Ultimately, we received plenty of participation and interaction with the students and teachers. We were able to surprise and excite students to re-evaluate who could be a scientist all the while, we were also able to encouraged students to believe that they all have the potential to become scientists themselves. Beyond being rewarding, this event was critical to demonstrating how diversity in STEM is critical for recruiting the next generation of scientists. Seeing two minority women be confident, capable, and qualified inspired the students to ask questions they may not have felt comfortable with in other environments.
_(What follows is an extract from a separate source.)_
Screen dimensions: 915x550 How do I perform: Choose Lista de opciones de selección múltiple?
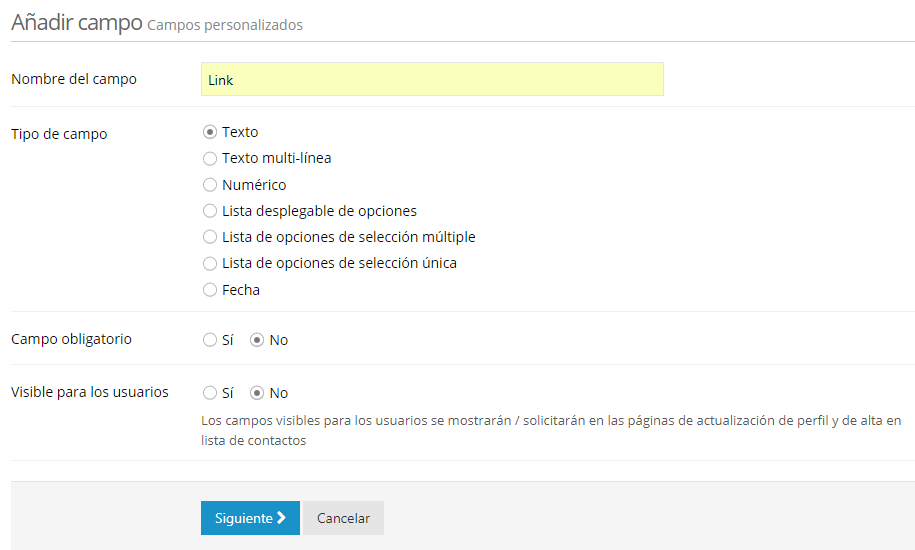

It also allowed them to believe that being a scientist is possible and that PhUn is what you make it!
Expose elementary students to scientist from diverse backgrounds
Debunk the myth of who a scientist is and looks like
Empower students to view themselves as scientists-in-training
Phase 1: Draw-A-Scientist – Scientific Bias Screening
Prior to arrival
Teachers will instruct students to draw a picture of a scientist
Select students to describe their drawings
Phase 2: Dress-A-Scientist
- Assemble a science bag
- Select a volunteer
- Ask ‘What items does he/she need to look like a scientist”
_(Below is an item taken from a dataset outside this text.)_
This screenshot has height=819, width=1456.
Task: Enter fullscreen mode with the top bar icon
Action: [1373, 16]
- Select a student to provide an answer
- Collect item from science bag
- Give item to volunteer
- Explain purpose/function of item
- If items remain in science bag, pull item out…explain
Phase 3: Mad Scientist – Compare and Contrast
Show picture of mad scientist on PowerPoint
Introduction yourself as a scientist
Ask “Do I look like this?”
Explain that scientist look like the average person.